SemTK REST endpoints can be accessed via many languages or tools such as Swagger and Postman.

Additionally, REST client code is available via:

Launching Jobs

There are a few main types of endpoints:

  • asynchronous job execution - the most common type of job. Call chain is described below in completing asynchronous jobs.
  • synchronous - used during testing and for simpler operations which are likely to return quickly.

Many jobs return data in the form of a SemTK table.

Many services are also designed to accept SPARQL connection strings, to indicate the graphs and triplestore(s) with which the application will interact. The SPARQL connection string(s) should be easily configured so they can be changed, for example, when an application moves from test to stage, or when a data source changes. For an example of this functionality, see select query. Use of nodegroup default connections is strongly discouraged in production environments.

All calls should check for errors.

Recipes for common endpoints

Default ports

The default ports for the most commonly used services are:

  • nodegroup execution 12058 - this is the most commonly used service
  • nodegroup store 12056 - storage of nodegroups by id
  • nodegroup service 12059 - interrogating and changing nodegroups
  • ontology info 12057 - information about the model

Lesser used services have their common endpoints available in the nodegroup execution service:

  • status 12051- job status
  • results 12052- retrieve results
  • query 12050- running queries

Each of these ports has a swagger page with a full listing of endpoints (e.g. host:12058/swagger-ui.html). The most commonly used are shown below.

Query using nodegroup id

Nodegroup IDs can be used to execute queries. The most common example is a SELECT query. This will be performed using the NodeGroupExecutionService, which is typically on port 12058.

Details follow.

Select query

Here is the simplest way to launch a query.

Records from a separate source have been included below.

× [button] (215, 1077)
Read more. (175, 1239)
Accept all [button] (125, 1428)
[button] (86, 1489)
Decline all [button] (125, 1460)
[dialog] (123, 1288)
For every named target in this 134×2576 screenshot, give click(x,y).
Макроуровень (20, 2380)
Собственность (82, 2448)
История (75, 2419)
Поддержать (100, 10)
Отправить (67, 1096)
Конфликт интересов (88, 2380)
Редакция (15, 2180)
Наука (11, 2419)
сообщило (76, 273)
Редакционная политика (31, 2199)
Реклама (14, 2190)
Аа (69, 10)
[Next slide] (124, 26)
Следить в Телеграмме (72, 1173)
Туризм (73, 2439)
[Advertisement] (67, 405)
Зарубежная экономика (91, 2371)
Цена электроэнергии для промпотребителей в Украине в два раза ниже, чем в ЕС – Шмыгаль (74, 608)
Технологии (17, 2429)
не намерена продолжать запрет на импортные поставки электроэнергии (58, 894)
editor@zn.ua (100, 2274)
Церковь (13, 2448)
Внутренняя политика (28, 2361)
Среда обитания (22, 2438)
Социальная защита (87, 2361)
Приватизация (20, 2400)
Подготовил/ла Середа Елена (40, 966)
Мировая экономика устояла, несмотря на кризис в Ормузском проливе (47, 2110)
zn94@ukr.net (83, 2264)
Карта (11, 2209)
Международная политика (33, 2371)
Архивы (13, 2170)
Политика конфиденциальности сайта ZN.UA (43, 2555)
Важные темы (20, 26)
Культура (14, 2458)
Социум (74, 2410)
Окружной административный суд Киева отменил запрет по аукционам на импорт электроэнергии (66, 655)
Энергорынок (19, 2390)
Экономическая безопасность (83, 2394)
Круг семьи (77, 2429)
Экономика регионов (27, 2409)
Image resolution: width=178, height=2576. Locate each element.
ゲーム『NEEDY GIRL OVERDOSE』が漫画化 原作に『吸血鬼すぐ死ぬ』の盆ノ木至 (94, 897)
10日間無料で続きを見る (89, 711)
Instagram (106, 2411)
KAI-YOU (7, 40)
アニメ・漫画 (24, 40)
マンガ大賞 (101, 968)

POST: host:12058/nodeGroupExecution/dispatchSelectById
{  
 "nodeGroupId": "MyNodegroup",  

 "sparqlConnection": "NODEGROUP_DEFAULT",       // optional override connection is recommended
 "limitOverride": -1,                           // optional query LIMIT
 "offsetOverride": -1,                          // optional query OFFSET
 "runtimeConstraints": "[{\"SparqlID\":\"?id\",\"Operator\":\"MATCHES\",\"Operands\":[\"98243-T\"]}]",  // optional 
}  

A successful response will return a JobId:

Response:
{
  "message": "operations succeeded.",
  "status": "success",
  "simpleresults": {
    "JobId": "req_2e5089be-ac98-4cf9-8492-f57b77b3c0c0"
  }
}

simpleresults.JobId should be used for completing asynchronous jobs

Delete query

Delete query is similar to select.

POST: host:12058/nodeGroupExecution/dispatchDeleteById
{  
 "nodeGroupId": "BLAST_GRC_ExpectedFunding",  
 "sparqlConnection": "NODEGROUP_DEFAULT"       // override connection is recommended
  runtimeConstraints: "[{"SparqlID":"?sso","Operator":"MATCHES","Operands":["200001934"]}]"   // very common optional parameter
}  

Success will generate a response just like a select query:

Response:
{
  "message": "operations succeeded.",
  "status": "success",
  "simpleresults": {
    "JobId": "req_2e5089be-ac98-4cf9-8492-f57b77b3c0c0"
  }
}

simpleresults.JobId should be used for completing asynchronous jobs. The table returned from a successfully-completed delete query will have a @message column with a single cell containing a message from the triplestore describing the success.

Ingesting CSV data

Ingesting data is performed using /ingestFromCsvStringsByIdAsync. This endpoint uses templateId instead of nodegroupId, with a sparqlConnection just like the query endpoints. csvContent is a string table of input data, whose column headings must match those specified by the template.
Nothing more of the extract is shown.